VfGH vom 21.11.2013, U1155/2013

Leitsatz

Verletzung im Recht auf Gleichbehandlung von Fremden untereinander durch Abweisung des Antrags eines somalischen Staatsangehörigen auf internationalen Schutz mangels ausreichender Begründung der Entscheidung, insbesondere hinsichtlich der Identität des Beschwerdeführers sowie hinsichtlich der Frage nach der Minderheit des Clans der Sheikhal

Spruch

I. Der Beschwerdeführer ist durch die angefochtene Entscheidung im verfassungsgesetzlich gewährleisteten Recht auf Gleichbehandlung von Fremden untereinander verletzt worden (ArtI Abs 1 Bundesverfassungsgesetz BGBl Nr 390/1973). Die Entscheidung wird aufgehoben.

II. Der Bund (Bundeskanzler) ist schuldig, dem Beschwerdeführer zuhanden seines Rechtsvertreters die mit € 2.616,– bestimmten Prozesskosten binnen 14 Tagen bei sonstiger Exekution zu ersetzen.

Begründung

Entscheidungsgründe

I. Sachverhalt, Beschwerdevorbringen und Vorverfahren

1. Der Beschwerdeführer, ein Staatsangehöriger von Somalia, stellte am einen Antrag auf internationalen Schutz. Zu seinem Fluchtvorbringen befragt brachte er vor, sein Vater habe für die Übergangsregierung gearbeitet und sei deswegen getötet worden. Auch sein Bruder sei getötet worden. Dem Beschwerdeführer selbst sei es gerade noch gelungen zu entkommen. Der Beschwerdeführer gehöre dem Stamm der Sheikal an. Ein stärkerer Stamm, die Hawiye bzw. deren Unterclan, die Habargidir, haben seinen Vater und seinen Bruder getötet und das Haus der Familie in Mogadischu enteignet. Mit Bescheid des Bundesasylamtes vom wurde der Antrag im Hinblick auf die Zuerkennung des Status des Asylberechtigten gemäß § 3 Abs 1 iVm § 2 Abs 1 Z 13 Asylgesetz 2005, BGBl I 100/2005 idgF, abgewiesen. Gleichzeitig wurde dem Beschwerdeführer der Status des subsidiär Schutzberechtigten zuerkannt und ihm eine befristete Aufenthaltsberechtigung bis zum erteilt.
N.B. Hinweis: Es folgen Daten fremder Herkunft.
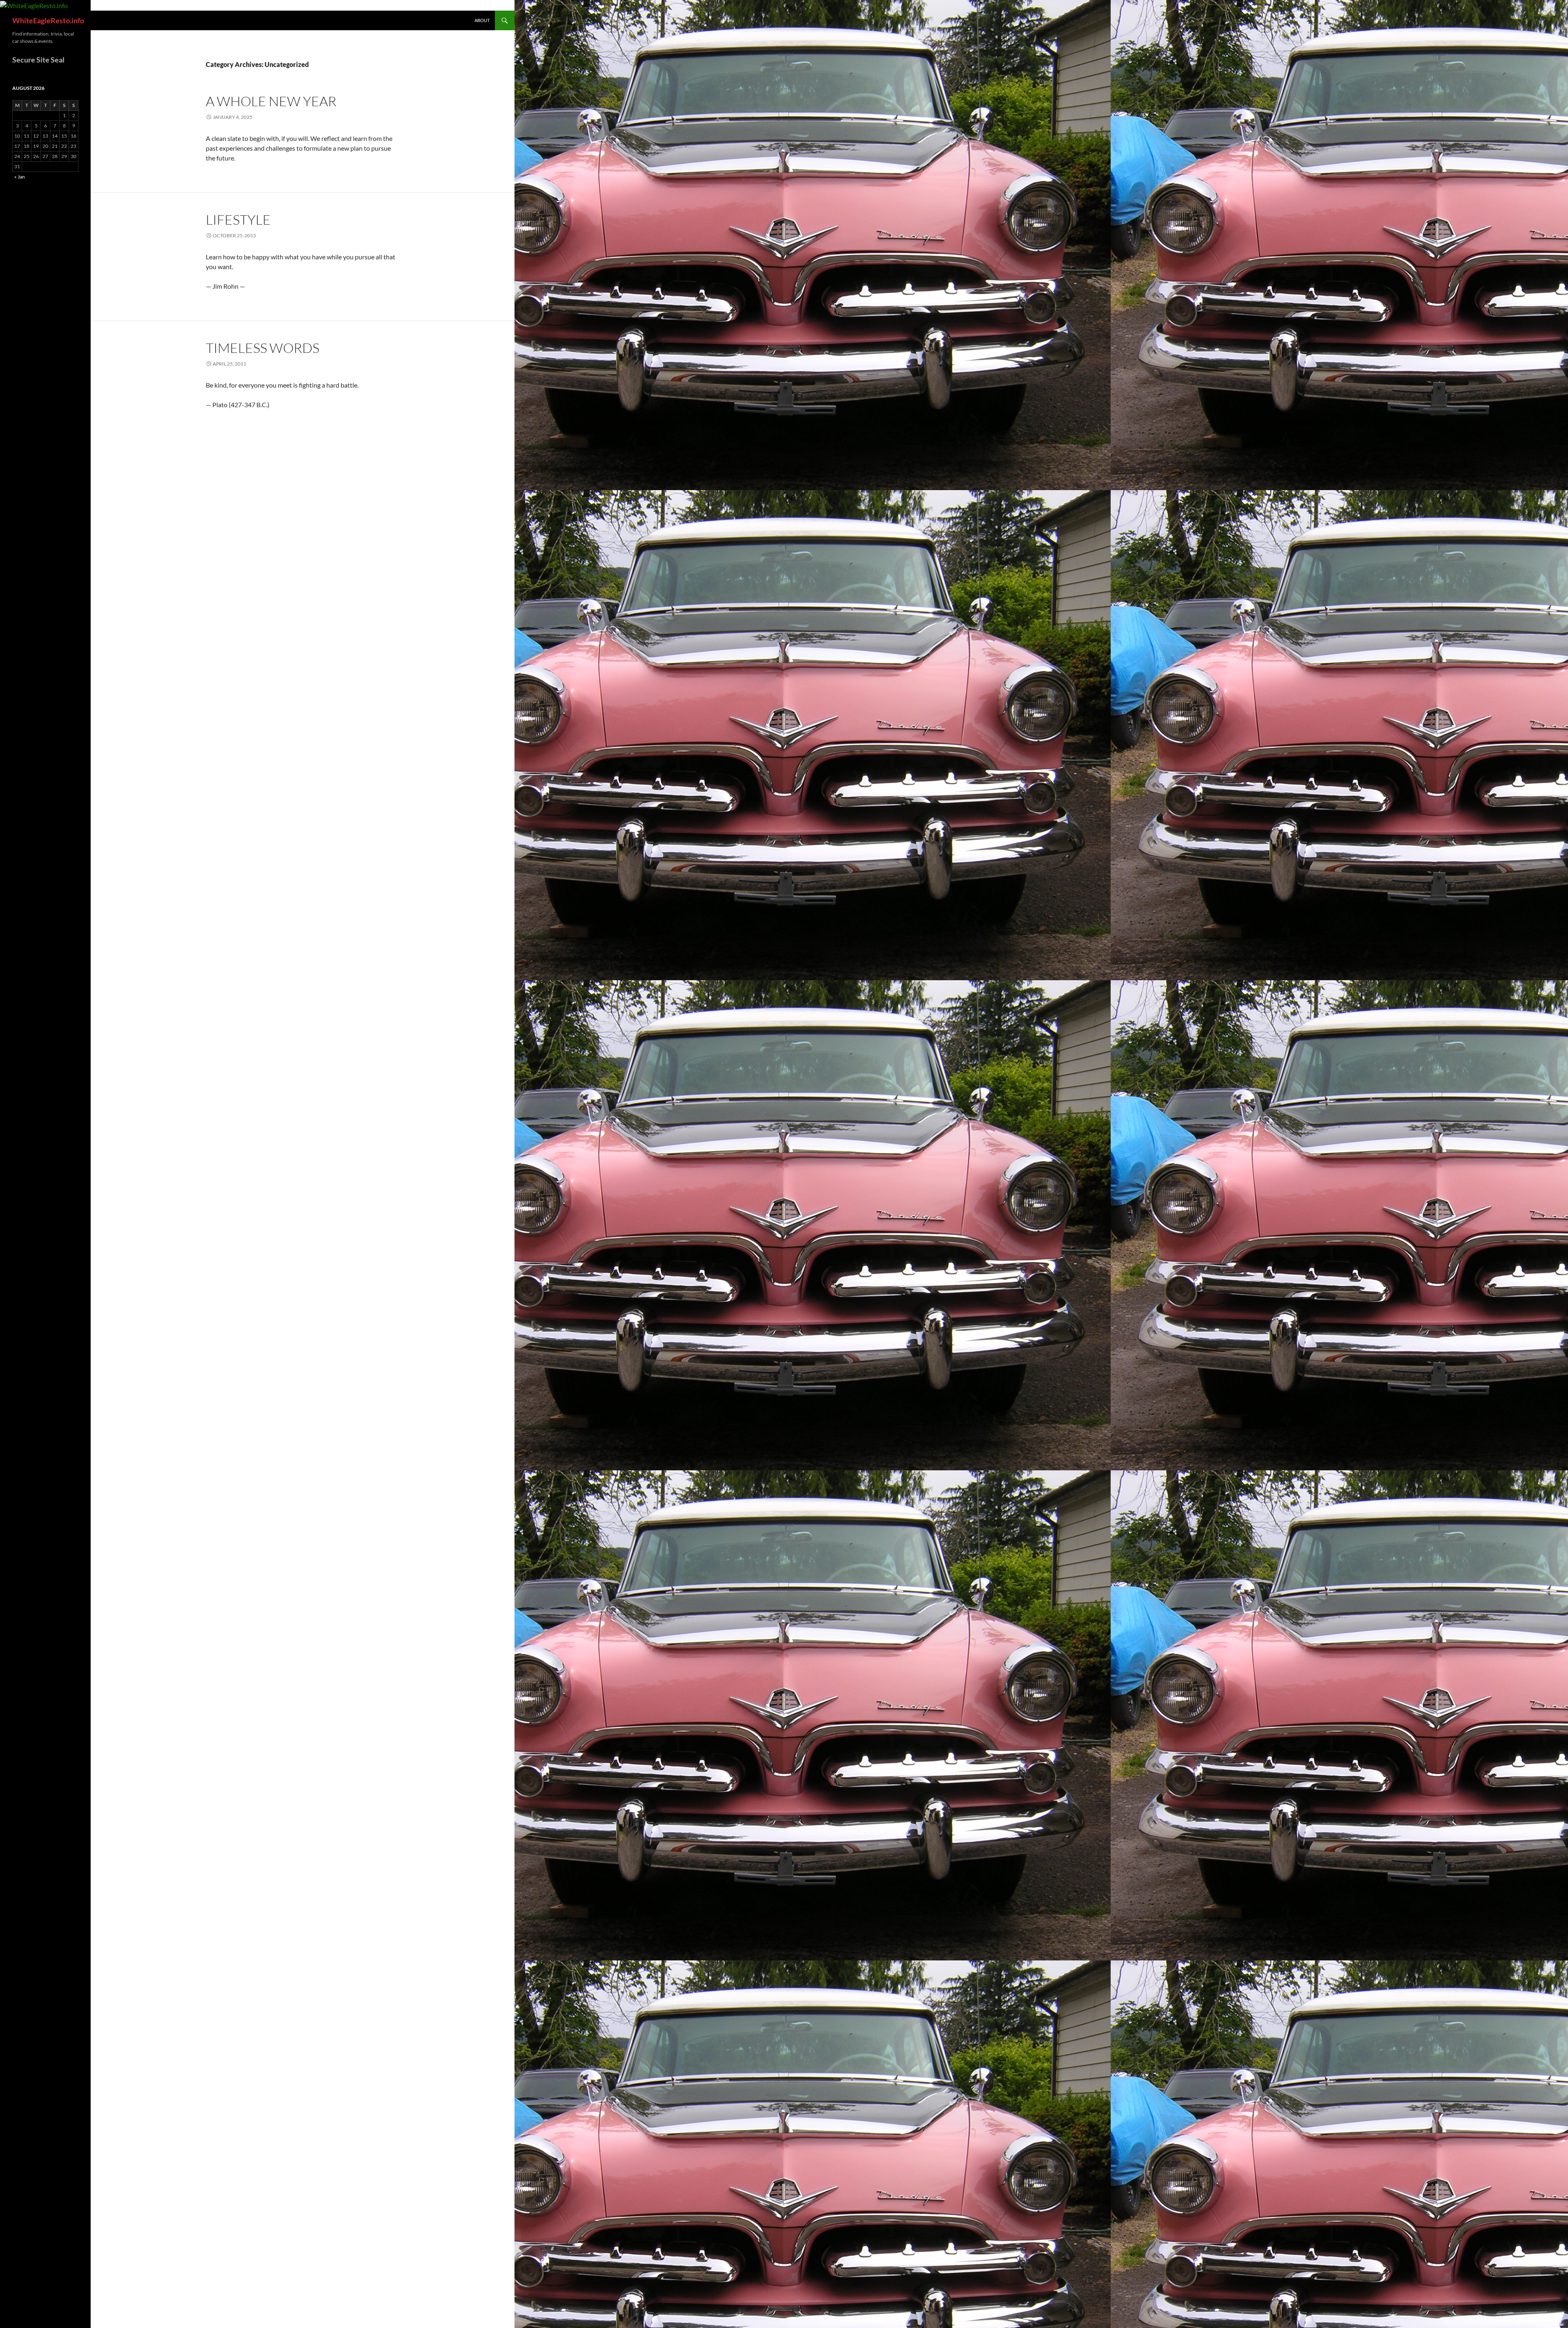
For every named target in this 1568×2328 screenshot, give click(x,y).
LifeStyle (238, 219)
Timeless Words (262, 347)
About (482, 20)
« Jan (19, 177)
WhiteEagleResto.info (48, 20)
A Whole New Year (271, 101)
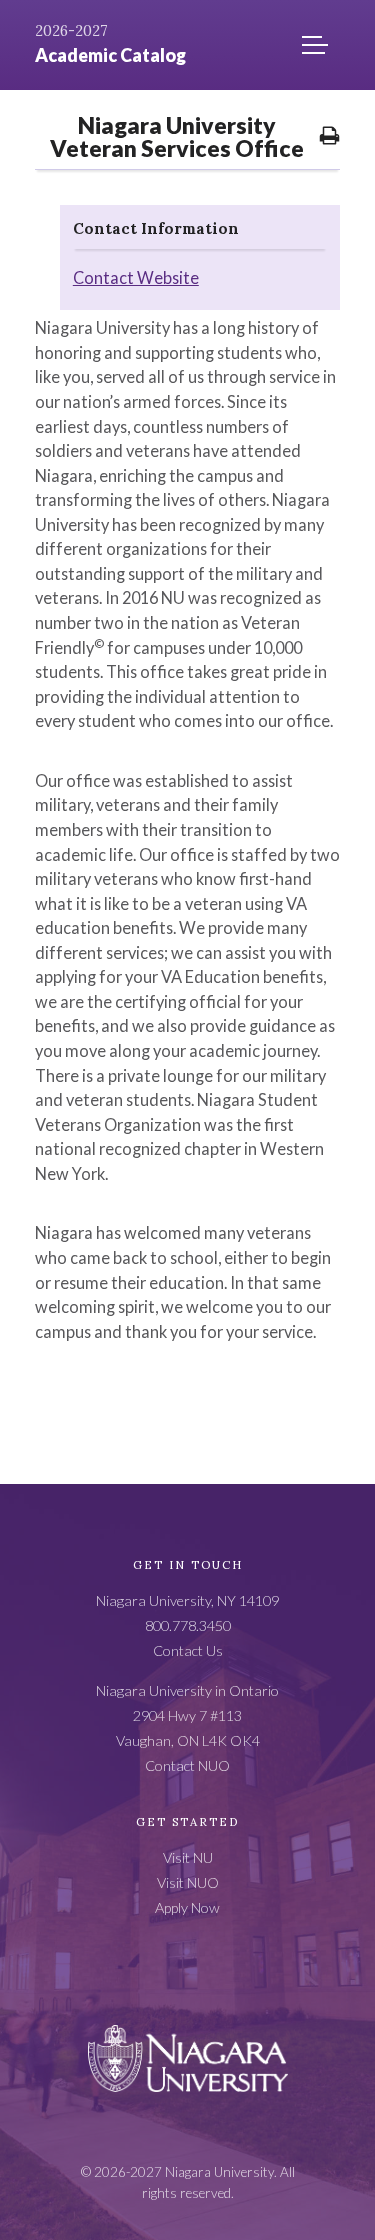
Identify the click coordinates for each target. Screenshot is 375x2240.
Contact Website (136, 277)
Die dagegen erhobene Beschwerde wurde mit Entscheidung des Asylgerichtshofes vom gemäß § 3 Abs 1 Asylgesetz 2005 abgewiesen. Begründend führt der Asylgerichtshof aus, der Beschwerdeführer habe in der Erstbefragung und der Einvernahme vor dem Bundesasylamt widersprüchliche Angaben gemacht. Sein Vorbringen sei vage geblieben, und auch auf Nachfrage habe er keine detaillierten Angaben gemacht. Auch aus der angegebenen Zugehörigkeit zum Stamm der Sheikhal ergebe sich keine Verfolgung, weil die diesbezüglichen Angaben des Beschwerdeführers nicht mit den Feststellungen übereinstimmen. Die Festnahme und Entführung durch die Al Shabaab habe der Beschwerdeführer selbst nicht als fluchtauslösendes Ereignis angegeben.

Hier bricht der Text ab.